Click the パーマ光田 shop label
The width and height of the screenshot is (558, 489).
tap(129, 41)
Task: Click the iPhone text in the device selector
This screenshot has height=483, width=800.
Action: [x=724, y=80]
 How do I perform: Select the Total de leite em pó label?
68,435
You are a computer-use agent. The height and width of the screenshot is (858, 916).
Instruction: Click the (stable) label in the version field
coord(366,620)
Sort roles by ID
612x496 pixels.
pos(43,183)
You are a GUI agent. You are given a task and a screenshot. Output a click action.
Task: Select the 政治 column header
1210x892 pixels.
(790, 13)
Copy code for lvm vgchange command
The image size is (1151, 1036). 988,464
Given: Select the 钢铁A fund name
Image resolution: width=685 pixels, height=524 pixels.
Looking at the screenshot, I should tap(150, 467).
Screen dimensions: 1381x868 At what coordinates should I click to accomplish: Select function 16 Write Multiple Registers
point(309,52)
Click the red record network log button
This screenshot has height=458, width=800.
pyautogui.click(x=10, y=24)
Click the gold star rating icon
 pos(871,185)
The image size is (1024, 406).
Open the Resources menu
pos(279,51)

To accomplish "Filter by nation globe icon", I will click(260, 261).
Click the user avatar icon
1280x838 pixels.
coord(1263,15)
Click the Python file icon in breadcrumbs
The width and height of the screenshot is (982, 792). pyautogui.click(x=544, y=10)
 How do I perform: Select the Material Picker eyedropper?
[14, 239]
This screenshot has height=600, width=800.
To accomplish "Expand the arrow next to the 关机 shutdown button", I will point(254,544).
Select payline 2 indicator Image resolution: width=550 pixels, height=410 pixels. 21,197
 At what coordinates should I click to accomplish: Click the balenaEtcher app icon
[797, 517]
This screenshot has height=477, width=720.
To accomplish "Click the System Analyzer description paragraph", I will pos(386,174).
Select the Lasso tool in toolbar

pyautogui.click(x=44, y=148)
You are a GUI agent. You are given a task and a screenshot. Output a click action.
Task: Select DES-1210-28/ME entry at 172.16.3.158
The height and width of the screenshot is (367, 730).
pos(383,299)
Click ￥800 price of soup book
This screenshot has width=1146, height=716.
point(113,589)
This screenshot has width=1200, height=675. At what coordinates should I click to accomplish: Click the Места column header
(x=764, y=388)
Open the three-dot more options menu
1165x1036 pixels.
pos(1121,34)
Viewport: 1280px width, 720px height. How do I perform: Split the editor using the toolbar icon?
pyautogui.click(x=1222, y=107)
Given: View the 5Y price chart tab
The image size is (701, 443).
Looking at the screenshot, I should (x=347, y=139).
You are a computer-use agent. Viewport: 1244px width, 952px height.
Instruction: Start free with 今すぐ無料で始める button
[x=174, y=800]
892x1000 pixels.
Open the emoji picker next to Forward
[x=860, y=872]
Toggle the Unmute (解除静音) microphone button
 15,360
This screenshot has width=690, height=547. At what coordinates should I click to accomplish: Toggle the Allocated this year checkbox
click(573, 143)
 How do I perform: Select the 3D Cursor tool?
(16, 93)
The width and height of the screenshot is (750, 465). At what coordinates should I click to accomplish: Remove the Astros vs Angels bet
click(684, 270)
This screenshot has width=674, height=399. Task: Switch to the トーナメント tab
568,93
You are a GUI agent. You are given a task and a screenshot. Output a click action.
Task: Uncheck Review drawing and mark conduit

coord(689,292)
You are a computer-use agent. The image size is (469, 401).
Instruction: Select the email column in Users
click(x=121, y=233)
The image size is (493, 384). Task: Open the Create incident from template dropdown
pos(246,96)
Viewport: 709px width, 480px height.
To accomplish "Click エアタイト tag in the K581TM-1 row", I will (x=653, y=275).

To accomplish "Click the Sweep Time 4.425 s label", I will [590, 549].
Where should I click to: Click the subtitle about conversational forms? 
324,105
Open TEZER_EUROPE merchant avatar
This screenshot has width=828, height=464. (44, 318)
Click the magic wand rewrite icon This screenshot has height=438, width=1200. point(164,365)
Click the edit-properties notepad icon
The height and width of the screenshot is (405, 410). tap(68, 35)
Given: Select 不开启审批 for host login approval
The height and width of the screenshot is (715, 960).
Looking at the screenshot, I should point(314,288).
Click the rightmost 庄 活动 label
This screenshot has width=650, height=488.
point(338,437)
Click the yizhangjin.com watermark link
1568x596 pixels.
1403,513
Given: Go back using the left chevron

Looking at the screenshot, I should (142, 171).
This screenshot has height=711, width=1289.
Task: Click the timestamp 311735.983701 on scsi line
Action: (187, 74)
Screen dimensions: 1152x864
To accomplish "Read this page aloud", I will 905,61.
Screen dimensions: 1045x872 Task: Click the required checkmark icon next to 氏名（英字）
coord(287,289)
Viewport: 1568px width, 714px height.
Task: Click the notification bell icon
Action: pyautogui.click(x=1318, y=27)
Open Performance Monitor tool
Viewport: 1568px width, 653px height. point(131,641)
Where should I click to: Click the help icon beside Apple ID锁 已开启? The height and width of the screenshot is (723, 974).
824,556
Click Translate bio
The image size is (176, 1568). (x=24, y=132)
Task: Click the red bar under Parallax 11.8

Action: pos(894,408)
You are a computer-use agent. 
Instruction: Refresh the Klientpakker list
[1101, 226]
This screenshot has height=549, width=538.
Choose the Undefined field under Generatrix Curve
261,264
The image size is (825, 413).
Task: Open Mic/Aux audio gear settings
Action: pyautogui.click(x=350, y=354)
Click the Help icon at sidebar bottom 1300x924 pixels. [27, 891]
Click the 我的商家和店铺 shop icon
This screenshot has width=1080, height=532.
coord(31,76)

***

### Task:
Taking care to miss no line, set down the whole listing above exactly.

### The completed task:
Click the パーマ光田 shop label
The width and height of the screenshot is (558, 489).
tap(129, 41)
Task: Click the iPhone text in the device selector
This screenshot has height=483, width=800.
Action: [x=724, y=80]
 How do I perform: Select the Total de leite em pó label?
68,435
You are a computer-use agent. The height and width of the screenshot is (858, 916).
Instruction: Click the (stable) label in the version field
coord(366,620)
Sort roles by ID
612x496 pixels.
pos(43,183)
You are a GUI agent. You are given a task and a screenshot. Output a click action.
Task: Select the 政治 column header
1210x892 pixels.
(790, 13)
Copy code for lvm vgchange command
The image size is (1151, 1036). 988,464
Given: Select the 钢铁A fund name
Image resolution: width=685 pixels, height=524 pixels.
Looking at the screenshot, I should tap(150, 467).
Screen dimensions: 1381x868 At what coordinates should I click to accomplish: Select function 16 Write Multiple Registers
point(309,52)
Click the red record network log button
This screenshot has height=458, width=800.
pyautogui.click(x=10, y=24)
Click the gold star rating icon
 pos(871,185)
The image size is (1024, 406).
Open the Resources menu
pos(279,51)

To accomplish "Filter by nation globe icon", I will click(260, 261).
Click the user avatar icon
1280x838 pixels.
coord(1263,15)
Click the Python file icon in breadcrumbs
The width and height of the screenshot is (982, 792). pyautogui.click(x=544, y=10)
 How do I perform: Select the Material Picker eyedropper?
[14, 239]
This screenshot has height=600, width=800.
To accomplish "Expand the arrow next to the 关机 shutdown button", I will point(254,544).
Select payline 2 indicator Image resolution: width=550 pixels, height=410 pixels. 21,197
 At what coordinates should I click to accomplish: Click the balenaEtcher app icon
[797, 517]
This screenshot has height=477, width=720.
To accomplish "Click the System Analyzer description paragraph", I will pos(386,174).
Select the Lasso tool in toolbar

pyautogui.click(x=44, y=148)
You are a GUI agent. You are given a task and a screenshot. Output a click action.
Task: Select DES-1210-28/ME entry at 172.16.3.158
The height and width of the screenshot is (367, 730).
pos(383,299)
Click ￥800 price of soup book
This screenshot has width=1146, height=716.
point(113,589)
This screenshot has width=1200, height=675. At what coordinates should I click to accomplish: Click the Места column header
(x=764, y=388)
Open the three-dot more options menu
1165x1036 pixels.
pos(1121,34)
Viewport: 1280px width, 720px height. How do I perform: Split the editor using the toolbar icon?
pyautogui.click(x=1222, y=107)
Given: View the 5Y price chart tab
The image size is (701, 443).
Looking at the screenshot, I should (x=347, y=139).
You are a computer-use agent. Viewport: 1244px width, 952px height.
Instruction: Start free with 今すぐ無料で始める button
[x=174, y=800]
892x1000 pixels.
Open the emoji picker next to Forward
[x=860, y=872]
Toggle the Unmute (解除静音) microphone button
 15,360
This screenshot has width=690, height=547. At what coordinates should I click to accomplish: Toggle the Allocated this year checkbox
click(573, 143)
 How do I perform: Select the 3D Cursor tool?
(16, 93)
The width and height of the screenshot is (750, 465). At what coordinates should I click to accomplish: Remove the Astros vs Angels bet
click(684, 270)
This screenshot has width=674, height=399. Task: Switch to the トーナメント tab
568,93
You are a GUI agent. You are given a task and a screenshot. Output a click action.
Task: Uncheck Review drawing and mark conduit

coord(689,292)
You are a computer-use agent. The image size is (469, 401).
Instruction: Select the email column in Users
click(x=121, y=233)
The image size is (493, 384). Task: Open the Create incident from template dropdown
pos(246,96)
Viewport: 709px width, 480px height.
To accomplish "Click エアタイト tag in the K581TM-1 row", I will (x=653, y=275).

To accomplish "Click the Sweep Time 4.425 s label", I will [590, 549].
Where should I click to: Click the subtitle about conversational forms? 
324,105
Open TEZER_EUROPE merchant avatar
This screenshot has width=828, height=464. (44, 318)
Click the magic wand rewrite icon This screenshot has height=438, width=1200. point(164,365)
Click the edit-properties notepad icon
The height and width of the screenshot is (405, 410). tap(68, 35)
Given: Select 不开启审批 for host login approval
The height and width of the screenshot is (715, 960).
Looking at the screenshot, I should point(314,288).
Click the rightmost 庄 活动 label
This screenshot has width=650, height=488.
point(338,437)
Click the yizhangjin.com watermark link
1568x596 pixels.
1403,513
Given: Go back using the left chevron

Looking at the screenshot, I should (142, 171).
This screenshot has height=711, width=1289.
Task: Click the timestamp 311735.983701 on scsi line
Action: (187, 74)
Screen dimensions: 1152x864
To accomplish "Read this page aloud", I will 905,61.
Screen dimensions: 1045x872 Task: Click the required checkmark icon next to 氏名（英字）
coord(287,289)
Viewport: 1568px width, 714px height.
Task: Click the notification bell icon
Action: pyautogui.click(x=1318, y=27)
Open Performance Monitor tool
Viewport: 1568px width, 653px height. point(131,641)
Where should I click to: Click the help icon beside Apple ID锁 已开启? The height and width of the screenshot is (723, 974).
824,556
Click Translate bio
The image size is (176, 1568). (x=24, y=132)
Task: Click the red bar under Parallax 11.8

Action: pos(894,408)
You are a computer-use agent. 
Instruction: Refresh the Klientpakker list
[1101, 226]
This screenshot has height=549, width=538.
Choose the Undefined field under Generatrix Curve
261,264
The image size is (825, 413).
Task: Open Mic/Aux audio gear settings
Action: pyautogui.click(x=350, y=354)
Click the Help icon at sidebar bottom 1300x924 pixels. [27, 891]
Click the 我的商家和店铺 shop icon
This screenshot has width=1080, height=532.
coord(31,76)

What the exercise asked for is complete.